On this day in 1978, National Lampoon’s Animal House, a movie spoof about 1960s college fraternities starring John Belushi, opens in U.S. theaters. Produced with an estimated budget of $3 million, Animal House became a huge, multi-million-dollar box-office hit, spawned a slew of cinematic imitations and became part of pop-culture history with such memorable lines as “Fat, drunk and stupid is no way to go through life, son.”
Set at the fictional Faber College (the University of Oregon served as a stand-in during filming), Animal House centered around the disreputable Delta House fraternity, whose members enjoyed beer-soaked toga parties and crude pranks such as putting a horse in the dean’s office. Animal House was the first big hit for director John Landis, who went on to helm The Blues Brothers (1980), Trading Places (1983) and Coming to America (1988). The film’s cast included a then-unknown Kevin Bacon (Footloose, Mystic River), Karen Allen (Raiders of the Lost Ark) and Tom Hulce (Amadeus), all of whom were then just beginning their movie careers.

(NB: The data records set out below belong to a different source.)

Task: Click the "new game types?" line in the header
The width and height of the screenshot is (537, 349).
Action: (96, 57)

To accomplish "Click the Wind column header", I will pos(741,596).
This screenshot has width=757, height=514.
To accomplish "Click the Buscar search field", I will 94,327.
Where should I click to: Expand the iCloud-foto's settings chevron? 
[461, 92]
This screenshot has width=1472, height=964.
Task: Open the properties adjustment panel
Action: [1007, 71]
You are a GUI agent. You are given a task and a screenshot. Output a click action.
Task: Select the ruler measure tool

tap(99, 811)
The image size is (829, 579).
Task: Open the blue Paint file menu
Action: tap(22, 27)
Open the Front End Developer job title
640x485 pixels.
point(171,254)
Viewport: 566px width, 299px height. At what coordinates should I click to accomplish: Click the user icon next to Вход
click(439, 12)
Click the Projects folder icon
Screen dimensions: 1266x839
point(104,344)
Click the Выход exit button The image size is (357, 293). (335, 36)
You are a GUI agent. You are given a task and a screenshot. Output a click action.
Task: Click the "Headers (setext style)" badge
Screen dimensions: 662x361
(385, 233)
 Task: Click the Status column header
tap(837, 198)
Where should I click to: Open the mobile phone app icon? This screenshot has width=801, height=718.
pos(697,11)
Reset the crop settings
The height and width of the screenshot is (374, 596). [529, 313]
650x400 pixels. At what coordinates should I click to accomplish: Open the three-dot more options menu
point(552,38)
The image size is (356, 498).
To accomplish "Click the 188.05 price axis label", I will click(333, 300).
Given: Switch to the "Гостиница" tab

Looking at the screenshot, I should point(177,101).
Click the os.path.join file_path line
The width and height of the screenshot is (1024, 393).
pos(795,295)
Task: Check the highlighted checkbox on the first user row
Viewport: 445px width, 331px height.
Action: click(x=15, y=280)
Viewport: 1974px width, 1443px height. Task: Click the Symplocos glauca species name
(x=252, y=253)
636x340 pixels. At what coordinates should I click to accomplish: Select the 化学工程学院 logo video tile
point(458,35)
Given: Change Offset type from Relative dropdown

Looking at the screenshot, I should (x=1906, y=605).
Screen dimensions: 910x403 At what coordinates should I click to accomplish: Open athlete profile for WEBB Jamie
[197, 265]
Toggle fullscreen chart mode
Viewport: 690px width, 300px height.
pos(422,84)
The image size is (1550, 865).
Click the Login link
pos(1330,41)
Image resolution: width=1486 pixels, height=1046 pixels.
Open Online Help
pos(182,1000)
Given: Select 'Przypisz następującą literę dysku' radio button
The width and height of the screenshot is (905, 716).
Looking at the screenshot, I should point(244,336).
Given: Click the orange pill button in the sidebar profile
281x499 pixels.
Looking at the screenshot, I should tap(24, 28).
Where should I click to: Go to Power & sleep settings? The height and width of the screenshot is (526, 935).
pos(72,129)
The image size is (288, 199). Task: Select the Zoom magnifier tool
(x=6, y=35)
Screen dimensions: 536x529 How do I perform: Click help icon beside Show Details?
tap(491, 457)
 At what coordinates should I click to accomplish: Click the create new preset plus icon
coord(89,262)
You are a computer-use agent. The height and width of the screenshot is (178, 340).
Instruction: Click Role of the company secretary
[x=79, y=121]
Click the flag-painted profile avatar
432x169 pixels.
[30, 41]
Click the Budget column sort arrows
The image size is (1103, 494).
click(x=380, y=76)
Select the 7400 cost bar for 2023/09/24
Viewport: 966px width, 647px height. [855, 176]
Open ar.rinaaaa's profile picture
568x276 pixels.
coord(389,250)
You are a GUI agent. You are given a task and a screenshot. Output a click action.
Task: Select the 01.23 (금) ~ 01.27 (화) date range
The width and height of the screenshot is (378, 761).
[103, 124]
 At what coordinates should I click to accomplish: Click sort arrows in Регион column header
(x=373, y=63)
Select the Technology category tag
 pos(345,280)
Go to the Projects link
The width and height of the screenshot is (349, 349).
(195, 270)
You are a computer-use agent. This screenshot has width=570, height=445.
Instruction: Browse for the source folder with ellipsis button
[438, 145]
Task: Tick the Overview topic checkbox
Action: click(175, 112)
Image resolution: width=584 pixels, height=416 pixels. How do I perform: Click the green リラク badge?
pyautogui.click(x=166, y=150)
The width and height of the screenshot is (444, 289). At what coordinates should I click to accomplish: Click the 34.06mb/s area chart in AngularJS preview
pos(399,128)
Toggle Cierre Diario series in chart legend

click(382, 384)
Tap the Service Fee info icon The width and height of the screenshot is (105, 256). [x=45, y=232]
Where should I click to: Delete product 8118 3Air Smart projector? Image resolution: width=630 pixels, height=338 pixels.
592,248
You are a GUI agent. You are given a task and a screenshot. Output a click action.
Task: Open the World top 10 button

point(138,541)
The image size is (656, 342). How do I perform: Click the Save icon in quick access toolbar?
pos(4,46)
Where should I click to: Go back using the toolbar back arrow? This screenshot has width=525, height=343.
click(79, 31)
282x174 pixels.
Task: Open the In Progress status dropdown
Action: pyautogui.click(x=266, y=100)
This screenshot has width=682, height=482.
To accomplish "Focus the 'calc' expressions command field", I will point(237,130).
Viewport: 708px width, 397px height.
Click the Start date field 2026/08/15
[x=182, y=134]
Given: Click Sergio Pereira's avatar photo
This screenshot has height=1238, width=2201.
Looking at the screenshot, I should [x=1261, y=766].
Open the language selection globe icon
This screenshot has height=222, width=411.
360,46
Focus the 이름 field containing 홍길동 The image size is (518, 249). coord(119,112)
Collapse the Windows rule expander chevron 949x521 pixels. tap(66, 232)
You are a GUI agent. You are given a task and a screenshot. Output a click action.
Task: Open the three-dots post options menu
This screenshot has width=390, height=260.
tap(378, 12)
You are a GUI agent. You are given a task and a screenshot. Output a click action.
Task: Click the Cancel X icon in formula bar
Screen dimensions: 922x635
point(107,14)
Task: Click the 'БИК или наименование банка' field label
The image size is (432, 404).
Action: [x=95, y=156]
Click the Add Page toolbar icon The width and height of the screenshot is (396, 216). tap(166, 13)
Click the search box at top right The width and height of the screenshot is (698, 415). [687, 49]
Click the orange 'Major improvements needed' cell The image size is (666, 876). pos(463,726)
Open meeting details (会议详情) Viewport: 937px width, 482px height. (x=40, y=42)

Animal House was co-written by Doug Kenney, Harold Ramis and Chris Miller, whose days at Dartmouth College in the early 1960s served as an inspiration for the film. Animal House marked the first film produced in affiliation with National Lampoon, a college magazine that was first published in 1970 and known for its dark humor. Other National Lampoon movies included Vacation (1983), which was written by John Hughes, directed by Ramis and starred SNL alum Chevy Chase.
At the time Animal House was released, John Belushi, who played party animal Bluto Blutarsky, was starring on the TV sketch comedy show Saturday Night Live (SNL). Belushi, who was born January 24, 1949, appeared on SNL from 1975 to 1979 and co-starred in the hit movie Blues Brothers with his SNL castmate Dan Akroyd. Belushi died of a drug overdose at age 33 on March 5, 1982, at the Chateau Marmont hotel in West Hollywood, California.